TASK TO COMPLETE
Give each entry back by retyping it exactly as written.

THE RECORDS
^^^^^^^^
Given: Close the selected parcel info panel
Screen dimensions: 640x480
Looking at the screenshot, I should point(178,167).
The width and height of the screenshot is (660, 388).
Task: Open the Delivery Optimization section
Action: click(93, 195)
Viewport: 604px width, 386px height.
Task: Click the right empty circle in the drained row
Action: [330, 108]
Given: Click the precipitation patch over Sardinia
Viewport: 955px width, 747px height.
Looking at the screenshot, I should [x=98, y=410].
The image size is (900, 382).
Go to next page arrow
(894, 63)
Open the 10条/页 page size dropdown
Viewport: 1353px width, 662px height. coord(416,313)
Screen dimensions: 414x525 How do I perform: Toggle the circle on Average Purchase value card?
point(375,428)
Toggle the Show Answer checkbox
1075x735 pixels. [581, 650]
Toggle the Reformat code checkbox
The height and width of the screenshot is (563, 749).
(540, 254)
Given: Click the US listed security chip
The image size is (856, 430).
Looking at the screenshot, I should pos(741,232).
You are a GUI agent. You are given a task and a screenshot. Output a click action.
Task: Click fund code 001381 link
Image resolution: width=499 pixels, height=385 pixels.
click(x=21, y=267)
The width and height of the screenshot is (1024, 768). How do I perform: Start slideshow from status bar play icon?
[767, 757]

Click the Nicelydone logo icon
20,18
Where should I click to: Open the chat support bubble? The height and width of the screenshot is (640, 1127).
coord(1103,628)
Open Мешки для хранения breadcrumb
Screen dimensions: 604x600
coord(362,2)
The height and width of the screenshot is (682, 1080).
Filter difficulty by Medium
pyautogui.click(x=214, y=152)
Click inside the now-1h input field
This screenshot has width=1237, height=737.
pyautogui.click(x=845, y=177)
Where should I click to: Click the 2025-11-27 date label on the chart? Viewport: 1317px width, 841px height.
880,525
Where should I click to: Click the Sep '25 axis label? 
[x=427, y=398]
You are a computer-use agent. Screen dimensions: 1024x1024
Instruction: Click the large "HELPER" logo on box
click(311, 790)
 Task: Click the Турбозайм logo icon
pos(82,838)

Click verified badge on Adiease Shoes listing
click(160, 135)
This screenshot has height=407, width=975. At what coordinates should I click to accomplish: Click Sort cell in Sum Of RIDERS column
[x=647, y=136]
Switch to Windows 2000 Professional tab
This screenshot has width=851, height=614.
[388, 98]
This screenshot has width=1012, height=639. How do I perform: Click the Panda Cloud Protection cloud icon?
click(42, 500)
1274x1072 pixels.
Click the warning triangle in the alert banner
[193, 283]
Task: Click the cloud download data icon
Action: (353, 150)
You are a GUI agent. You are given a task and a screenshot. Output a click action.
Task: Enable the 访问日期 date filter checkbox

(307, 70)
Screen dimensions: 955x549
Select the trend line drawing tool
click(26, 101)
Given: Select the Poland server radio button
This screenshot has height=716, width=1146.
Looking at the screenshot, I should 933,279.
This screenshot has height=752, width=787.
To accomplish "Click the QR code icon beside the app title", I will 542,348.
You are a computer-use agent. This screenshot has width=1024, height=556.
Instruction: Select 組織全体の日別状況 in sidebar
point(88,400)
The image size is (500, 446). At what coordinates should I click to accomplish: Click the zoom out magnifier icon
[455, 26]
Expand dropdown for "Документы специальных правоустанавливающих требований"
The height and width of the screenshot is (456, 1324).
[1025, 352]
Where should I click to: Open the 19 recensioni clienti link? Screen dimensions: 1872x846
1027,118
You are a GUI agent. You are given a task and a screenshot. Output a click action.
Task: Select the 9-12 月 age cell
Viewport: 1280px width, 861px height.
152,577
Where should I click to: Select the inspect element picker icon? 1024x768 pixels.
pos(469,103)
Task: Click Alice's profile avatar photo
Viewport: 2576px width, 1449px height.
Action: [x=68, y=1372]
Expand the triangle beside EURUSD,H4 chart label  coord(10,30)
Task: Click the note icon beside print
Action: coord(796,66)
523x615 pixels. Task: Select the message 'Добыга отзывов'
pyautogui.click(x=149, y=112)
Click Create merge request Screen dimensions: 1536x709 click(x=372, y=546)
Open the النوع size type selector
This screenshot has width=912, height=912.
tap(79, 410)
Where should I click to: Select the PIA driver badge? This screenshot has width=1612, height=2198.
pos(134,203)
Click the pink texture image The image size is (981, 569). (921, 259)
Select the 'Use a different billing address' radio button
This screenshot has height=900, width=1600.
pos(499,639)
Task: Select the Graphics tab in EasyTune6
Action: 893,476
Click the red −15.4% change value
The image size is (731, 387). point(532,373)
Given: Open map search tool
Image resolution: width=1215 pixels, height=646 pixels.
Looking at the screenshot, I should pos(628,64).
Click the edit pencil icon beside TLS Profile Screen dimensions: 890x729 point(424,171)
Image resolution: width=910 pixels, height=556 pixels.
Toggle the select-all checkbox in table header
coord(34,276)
^^^^^^^^
THE COMPLETED TASK
Given: Close the selected parcel info panel
Screen dimensions: 640x480
Looking at the screenshot, I should point(178,167).
The width and height of the screenshot is (660, 388).
Task: Open the Delivery Optimization section
Action: click(93, 195)
Viewport: 604px width, 386px height.
Task: Click the right empty circle in the drained row
Action: [330, 108]
Given: Click the precipitation patch over Sardinia
Viewport: 955px width, 747px height.
Looking at the screenshot, I should [x=98, y=410].
The image size is (900, 382).
Go to next page arrow
(894, 63)
Open the 10条/页 page size dropdown
Viewport: 1353px width, 662px height. coord(416,313)
Screen dimensions: 414x525 How do I perform: Toggle the circle on Average Purchase value card?
point(375,428)
Toggle the Show Answer checkbox
1075x735 pixels. [581, 650]
Toggle the Reformat code checkbox
The height and width of the screenshot is (563, 749).
(540, 254)
Given: Click the US listed security chip
The image size is (856, 430).
Looking at the screenshot, I should pos(741,232).
You are a GUI agent. You are given a task and a screenshot. Output a click action.
Task: Click fund code 001381 link
Image resolution: width=499 pixels, height=385 pixels.
click(x=21, y=267)
The width and height of the screenshot is (1024, 768). How do I perform: Start slideshow from status bar play icon?
[767, 757]

Click the Nicelydone logo icon
20,18
Where should I click to: Open the chat support bubble? The height and width of the screenshot is (640, 1127).
coord(1103,628)
Open Мешки для хранения breadcrumb
Screen dimensions: 604x600
coord(362,2)
The height and width of the screenshot is (682, 1080).
Filter difficulty by Medium
pyautogui.click(x=214, y=152)
Click inside the now-1h input field
This screenshot has width=1237, height=737.
pyautogui.click(x=845, y=177)
Where should I click to: Click the 2025-11-27 date label on the chart? Viewport: 1317px width, 841px height.
880,525
Where should I click to: Click the Sep '25 axis label? 
[x=427, y=398]
You are a computer-use agent. Screen dimensions: 1024x1024
Instruction: Click the large "HELPER" logo on box
click(311, 790)
 Task: Click the Турбозайм logo icon
pos(82,838)

Click verified badge on Adiease Shoes listing
click(160, 135)
This screenshot has height=407, width=975. At what coordinates should I click to accomplish: Click Sort cell in Sum Of RIDERS column
[x=647, y=136]
Switch to Windows 2000 Professional tab
This screenshot has width=851, height=614.
[388, 98]
This screenshot has width=1012, height=639. How do I perform: Click the Panda Cloud Protection cloud icon?
click(42, 500)
1274x1072 pixels.
Click the warning triangle in the alert banner
[193, 283]
Task: Click the cloud download data icon
Action: (353, 150)
You are a GUI agent. You are given a task and a screenshot. Output a click action.
Task: Enable the 访问日期 date filter checkbox

(307, 70)
Screen dimensions: 955x549
Select the trend line drawing tool
click(26, 101)
Given: Select the Poland server radio button
This screenshot has height=716, width=1146.
Looking at the screenshot, I should 933,279.
This screenshot has height=752, width=787.
To accomplish "Click the QR code icon beside the app title", I will 542,348.
You are a computer-use agent. This screenshot has width=1024, height=556.
Instruction: Select 組織全体の日別状況 in sidebar
point(88,400)
The image size is (500, 446). At what coordinates should I click to accomplish: Click the zoom out magnifier icon
[455, 26]
Expand dropdown for "Документы специальных правоустанавливающих требований"
The height and width of the screenshot is (456, 1324).
[1025, 352]
Where should I click to: Open the 19 recensioni clienti link? Screen dimensions: 1872x846
1027,118
You are a GUI agent. You are given a task and a screenshot. Output a click action.
Task: Select the 9-12 月 age cell
Viewport: 1280px width, 861px height.
152,577
Where should I click to: Select the inspect element picker icon? 1024x768 pixels.
pos(469,103)
Task: Click Alice's profile avatar photo
Viewport: 2576px width, 1449px height.
Action: [x=68, y=1372]
Expand the triangle beside EURUSD,H4 chart label  coord(10,30)
Task: Click the note icon beside print
Action: coord(796,66)
523x615 pixels. Task: Select the message 'Добыга отзывов'
pyautogui.click(x=149, y=112)
Click Create merge request Screen dimensions: 1536x709 click(x=372, y=546)
Open the النوع size type selector
This screenshot has width=912, height=912.
tap(79, 410)
Where should I click to: Select the PIA driver badge? This screenshot has width=1612, height=2198.
pos(134,203)
Click the pink texture image The image size is (981, 569). (921, 259)
Select the 'Use a different billing address' radio button
This screenshot has height=900, width=1600.
pos(499,639)
Task: Select the Graphics tab in EasyTune6
Action: 893,476
Click the red −15.4% change value
The image size is (731, 387). point(532,373)
Given: Open map search tool
Image resolution: width=1215 pixels, height=646 pixels.
Looking at the screenshot, I should pos(628,64).
Click the edit pencil icon beside TLS Profile Screen dimensions: 890x729 point(424,171)
Image resolution: width=910 pixels, height=556 pixels.
Toggle the select-all checkbox in table header
coord(34,276)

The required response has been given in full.